Stored data:
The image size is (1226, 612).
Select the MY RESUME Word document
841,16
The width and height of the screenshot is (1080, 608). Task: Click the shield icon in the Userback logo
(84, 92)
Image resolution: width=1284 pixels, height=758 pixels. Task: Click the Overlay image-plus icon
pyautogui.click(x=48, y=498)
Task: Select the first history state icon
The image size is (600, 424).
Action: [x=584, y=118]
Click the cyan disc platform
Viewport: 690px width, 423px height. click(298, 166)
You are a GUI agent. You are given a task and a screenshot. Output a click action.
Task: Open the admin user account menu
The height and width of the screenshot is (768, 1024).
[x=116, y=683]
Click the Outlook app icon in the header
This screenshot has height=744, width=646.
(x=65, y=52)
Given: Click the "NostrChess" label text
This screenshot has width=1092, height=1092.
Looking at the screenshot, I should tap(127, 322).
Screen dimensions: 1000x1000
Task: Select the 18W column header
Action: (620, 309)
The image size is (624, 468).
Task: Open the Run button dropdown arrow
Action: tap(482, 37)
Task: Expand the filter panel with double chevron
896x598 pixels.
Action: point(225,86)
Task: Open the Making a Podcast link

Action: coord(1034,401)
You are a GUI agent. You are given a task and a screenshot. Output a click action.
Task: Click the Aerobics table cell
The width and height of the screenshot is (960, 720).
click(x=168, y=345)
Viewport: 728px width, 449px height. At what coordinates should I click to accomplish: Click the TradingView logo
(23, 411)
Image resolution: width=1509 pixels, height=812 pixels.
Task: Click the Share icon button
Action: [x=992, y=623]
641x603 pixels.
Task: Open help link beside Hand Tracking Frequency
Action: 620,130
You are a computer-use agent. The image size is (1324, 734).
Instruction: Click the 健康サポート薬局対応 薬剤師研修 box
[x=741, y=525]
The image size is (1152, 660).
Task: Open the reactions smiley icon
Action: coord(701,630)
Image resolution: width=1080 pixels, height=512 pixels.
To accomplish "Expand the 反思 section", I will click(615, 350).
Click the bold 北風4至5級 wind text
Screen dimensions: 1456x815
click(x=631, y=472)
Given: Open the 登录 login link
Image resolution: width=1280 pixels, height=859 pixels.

- _Task instructions_
Please return every entry exactly as it appears.

- _Task output_
The image size is (1226, 612).
Select the MY RESUME Word document
841,16
The width and height of the screenshot is (1080, 608). Task: Click the shield icon in the Userback logo
(84, 92)
Image resolution: width=1284 pixels, height=758 pixels. Task: Click the Overlay image-plus icon
pyautogui.click(x=48, y=498)
Task: Select the first history state icon
The image size is (600, 424).
Action: [x=584, y=118]
Click the cyan disc platform
Viewport: 690px width, 423px height. click(298, 166)
You are a GUI agent. You are given a task and a screenshot. Output a click action.
Task: Open the admin user account menu
The height and width of the screenshot is (768, 1024).
[x=116, y=683]
Click the Outlook app icon in the header
This screenshot has height=744, width=646.
(x=65, y=52)
Given: Click the "NostrChess" label text
This screenshot has width=1092, height=1092.
Looking at the screenshot, I should tap(127, 322).
Screen dimensions: 1000x1000
Task: Select the 18W column header
Action: (620, 309)
The image size is (624, 468).
Task: Open the Run button dropdown arrow
Action: tap(482, 37)
Task: Expand the filter panel with double chevron
896x598 pixels.
Action: point(225,86)
Task: Open the Making a Podcast link

Action: coord(1034,401)
You are a GUI agent. You are given a task and a screenshot. Output a click action.
Task: Click the Aerobics table cell
The width and height of the screenshot is (960, 720).
click(x=168, y=345)
Viewport: 728px width, 449px height. At what coordinates should I click to accomplish: Click the TradingView logo
(23, 411)
Image resolution: width=1509 pixels, height=812 pixels.
Task: Click the Share icon button
Action: [x=992, y=623]
641x603 pixels.
Task: Open help link beside Hand Tracking Frequency
Action: 620,130
You are a computer-use agent. The image size is (1324, 734).
Instruction: Click the 健康サポート薬局対応 薬剤師研修 box
[x=741, y=525]
The image size is (1152, 660).
Task: Open the reactions smiley icon
Action: coord(701,630)
Image resolution: width=1080 pixels, height=512 pixels.
To accomplish "Expand the 反思 section", I will click(615, 350).
Click the bold 北風4至5級 wind text
Screen dimensions: 1456x815
click(x=631, y=472)
Given: Open the 登录 login link
Image resolution: width=1280 pixels, height=859 pixels.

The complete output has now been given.